かりんの近縁種、マルメロは小布施町から届いたものを使用します。独特の甘い香りが特徴ですが、生食には向かないので、お酒やはちみつに漬けて楽しむのが一般的。まずは皮を剥いてくし切りにしておきます。

果肉に対して倍量の水を入れて、落としぶたをして小一時間ほどゆっくりと火にかけて、マルメロ風味のジュースをとります。

マルメロの茹で汁は捨てずに、さらに果肉は画像のようにガーゼで包んで強く絞り出してエキスを抽出しておきます。

ドライの洋梨を、細長い棒状に切り分けて準備したら

温めておいたマルメロジュースに一晩漬け込んでおきます。この時マルメロのジュースと一緒に、ふじりんごのジュースをブレンドしておきます。

アプリコット、いちじく、プラム、種を抜いたデーツも同様に棒状に切り分けておき、準備します。

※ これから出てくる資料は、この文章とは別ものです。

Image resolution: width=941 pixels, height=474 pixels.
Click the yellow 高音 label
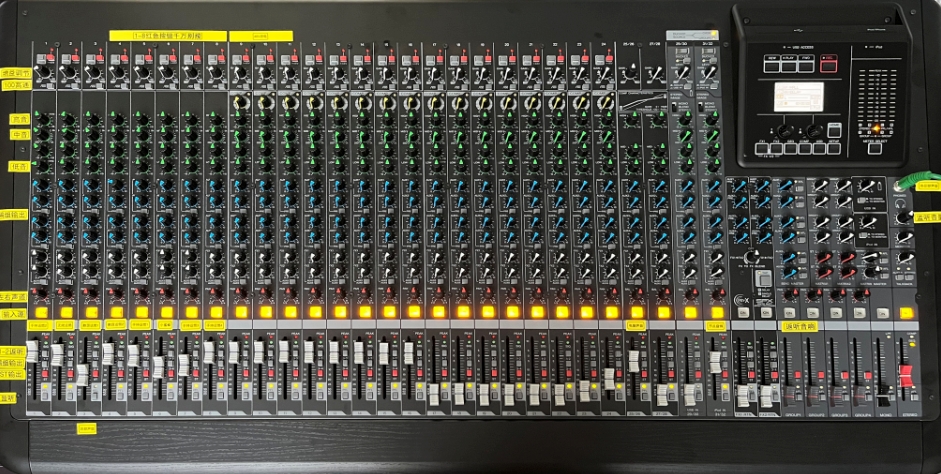tap(18, 119)
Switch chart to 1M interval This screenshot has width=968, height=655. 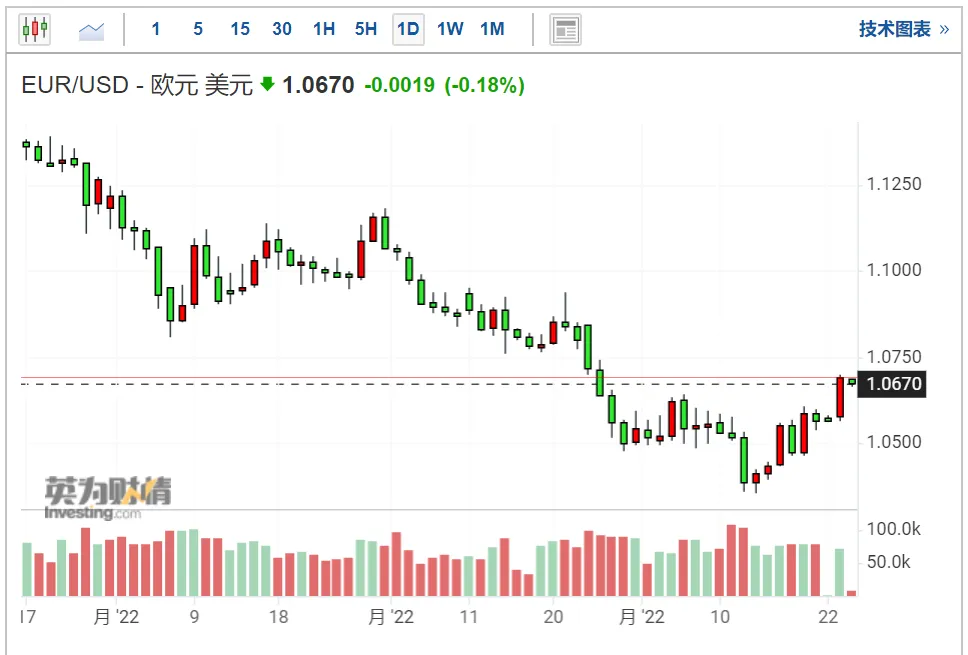coord(492,29)
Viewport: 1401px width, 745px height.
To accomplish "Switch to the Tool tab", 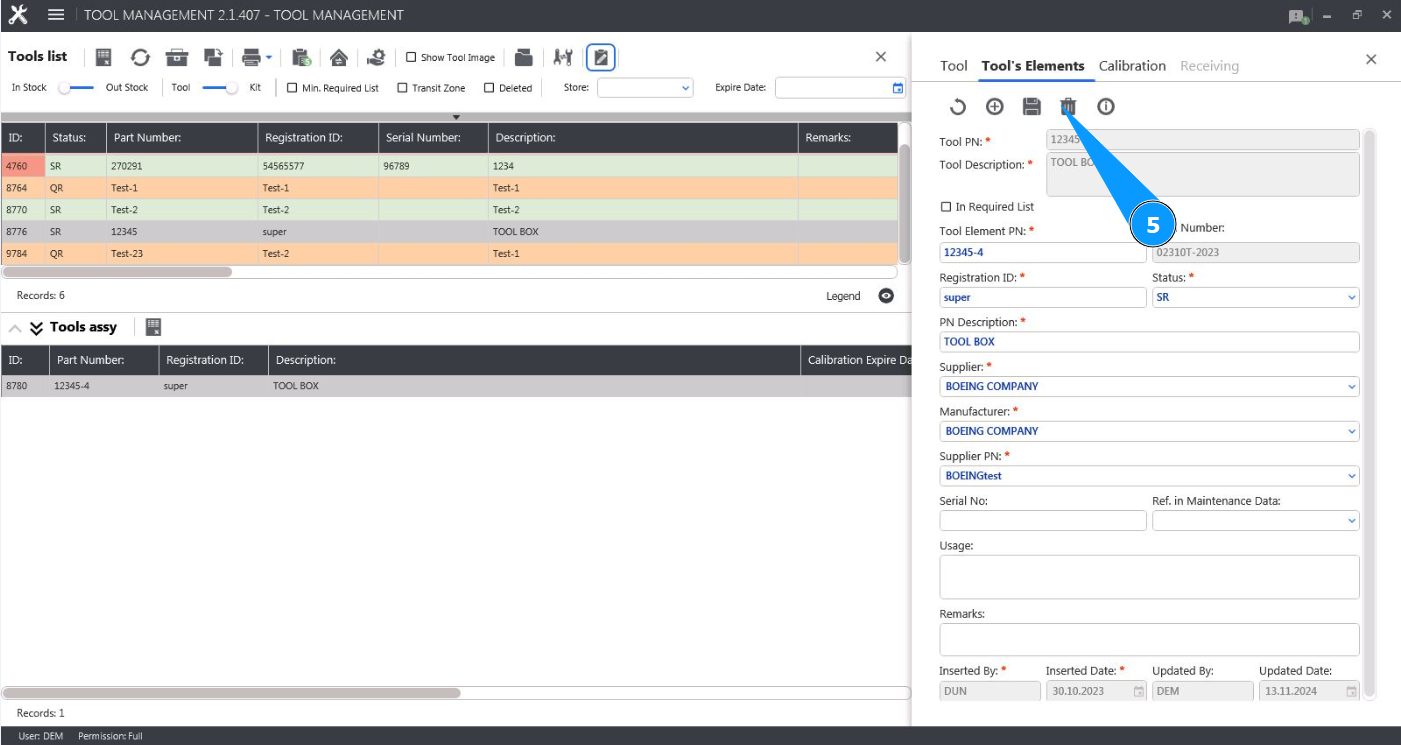I will point(953,66).
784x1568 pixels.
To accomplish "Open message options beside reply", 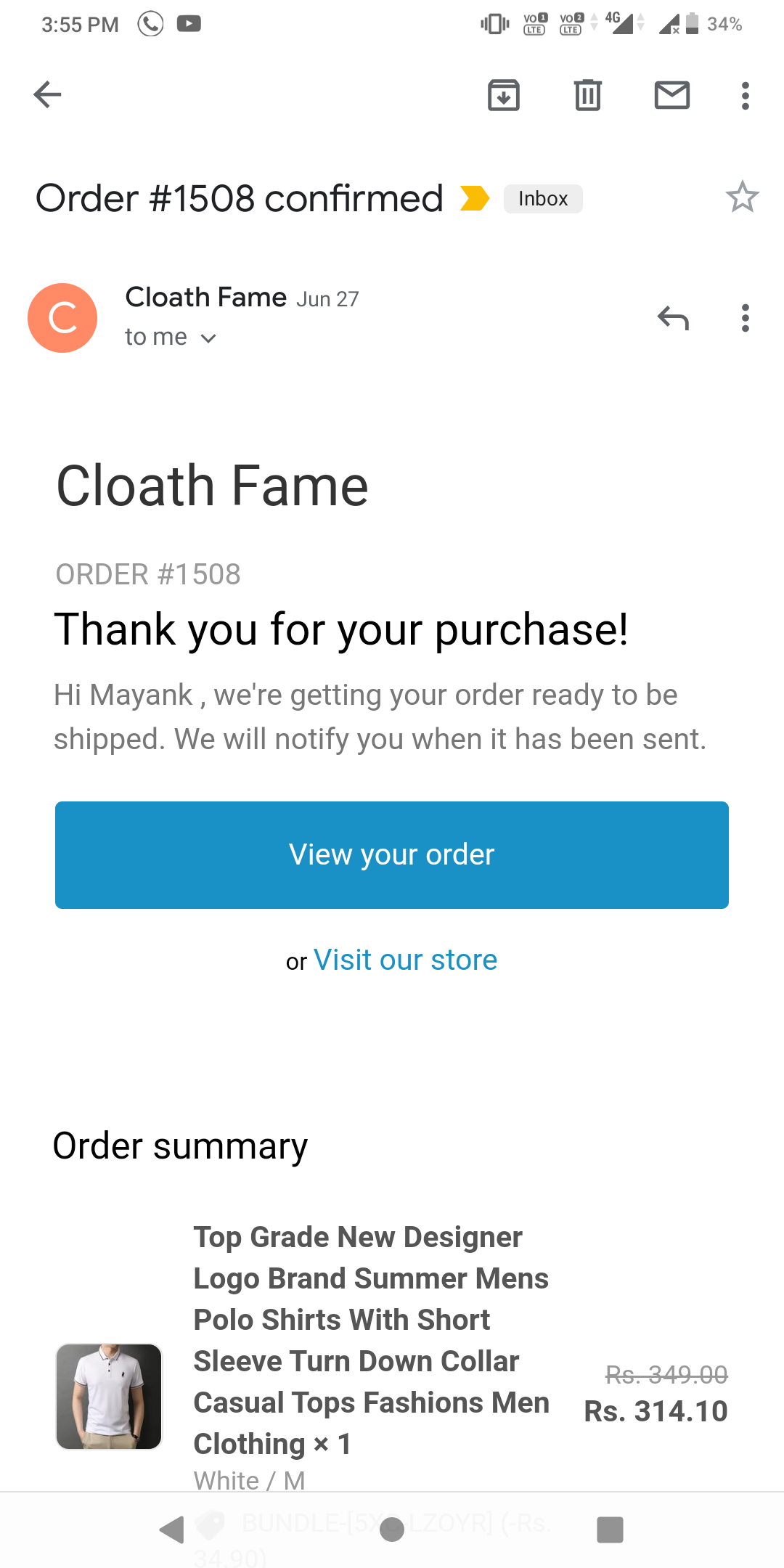I will [x=745, y=318].
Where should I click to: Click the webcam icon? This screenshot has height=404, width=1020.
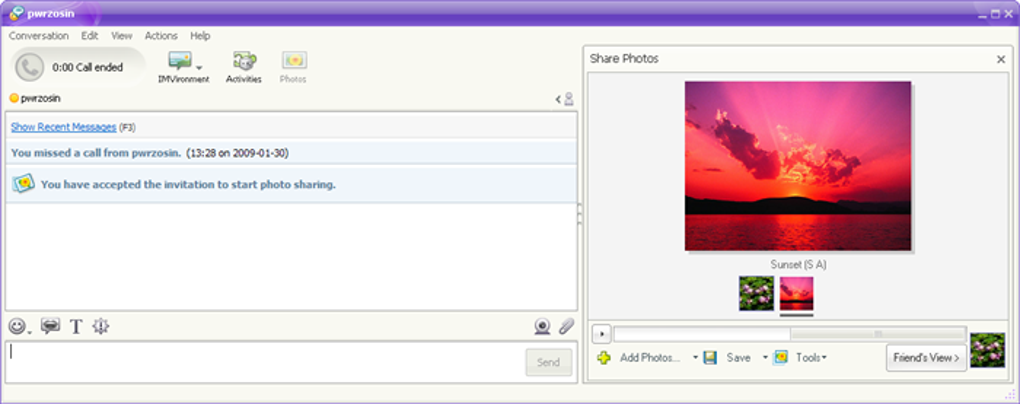pos(543,327)
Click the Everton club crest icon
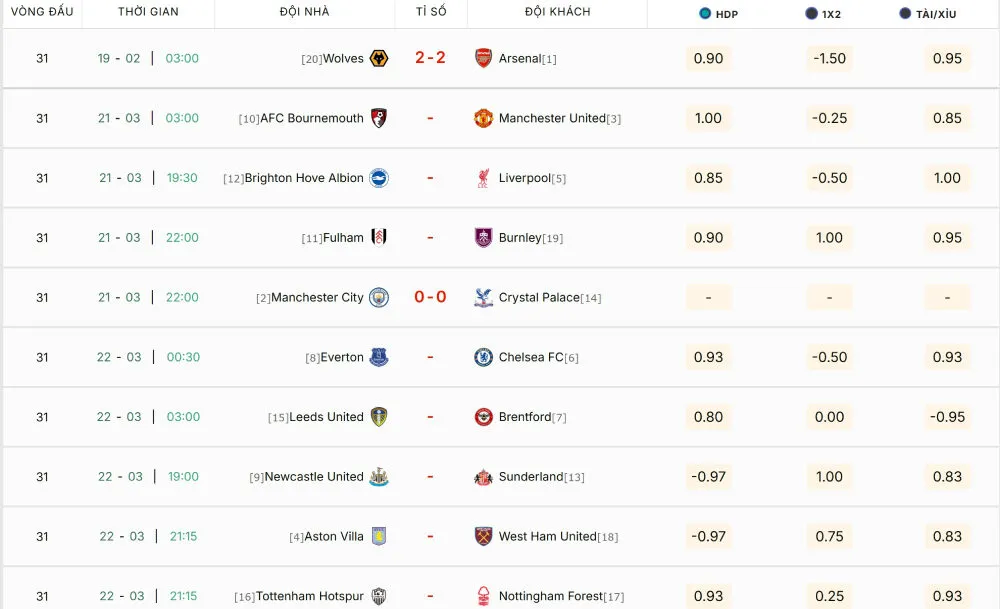This screenshot has height=609, width=1000. click(x=379, y=357)
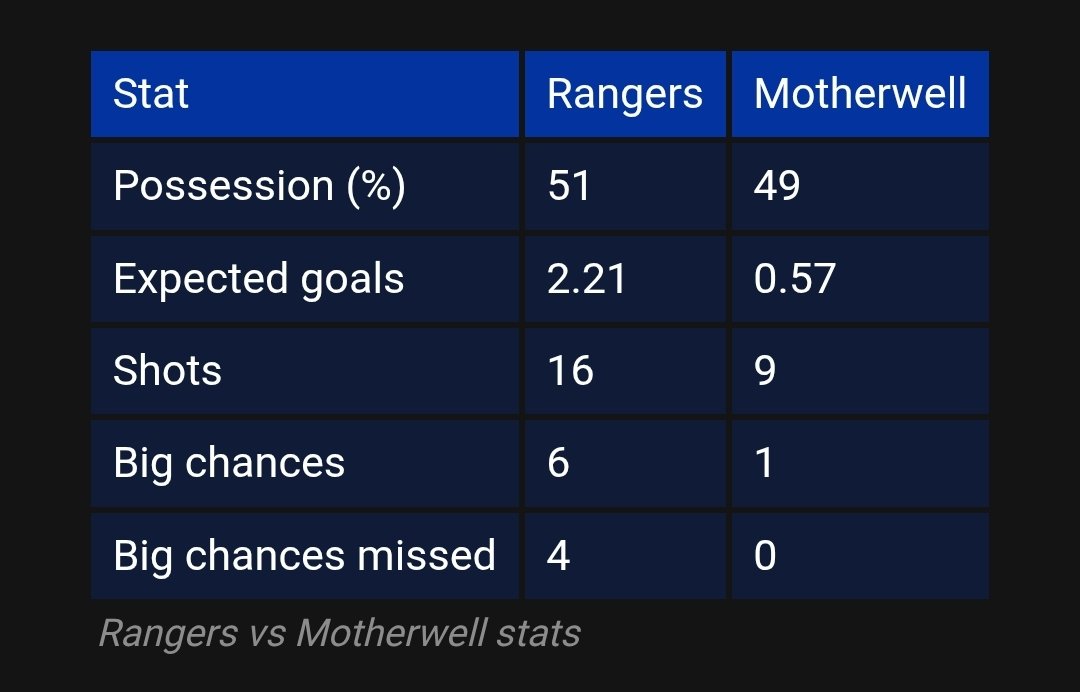1080x692 pixels.
Task: Click Motherwell big chances value 1
Action: coord(765,463)
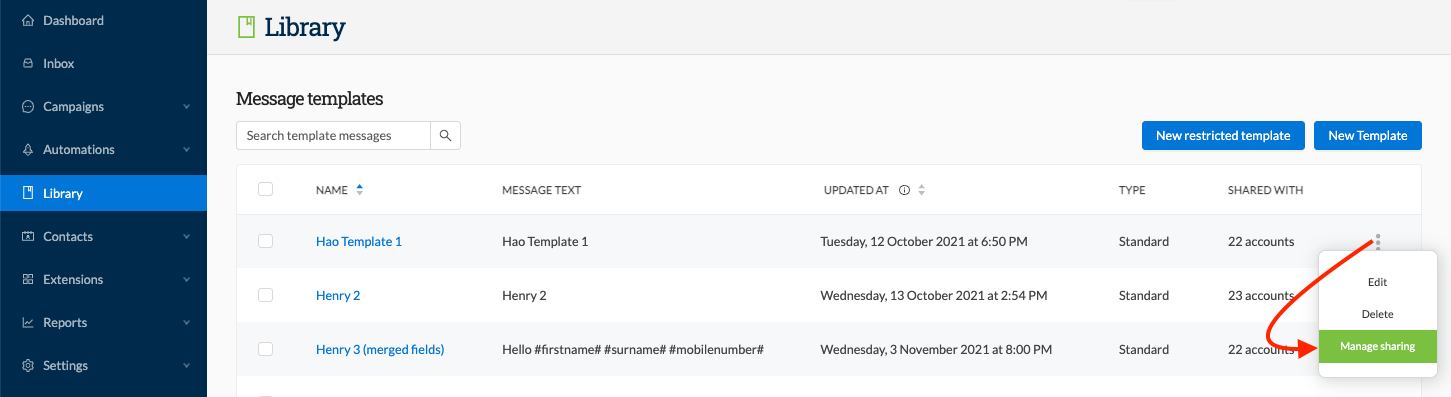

漬け込んでおいたマルメロと戻した洋梨を、切り分けておいたフルーツに戻します

レーズン、オレンジとレモンのコンフィ、果皮と絞ったジュースも加えて

糖度、とろみ加減を見ながらグラニュー糖を加えていくのがペルシュ流。徐々に糖度をあげることで好みの甘みに仕上げることができ、砂糖のアクが出ることも抑制できるのです。

刻んだアーモンド、くるみを生のまま加え、クリスマススパイスに欠かせないシナモン、コリアンダー、カルダモン、アニスのパウダーを加えてさらに煮込み、ナッツ類に火が通ったら完成です。瓶詰め殺菌を経て、完成です!

英国生まれのミンスパイは、ノエルのコンフィ同様の材料で仕込んでいます。
毎年ペルシュのクリスマスに欠かすことのできないアイテムとして定着した、シュトーレンもスパイスミックスの風味が美味しさの鍵を握っていると思います。

ノエルのコンフィチュールでは、洋梨とデーツの舌触りに個性がありますし、マルメロとりんごのフルーティさも、どこかコンフィチュールらしさを漂わせるから不思議です。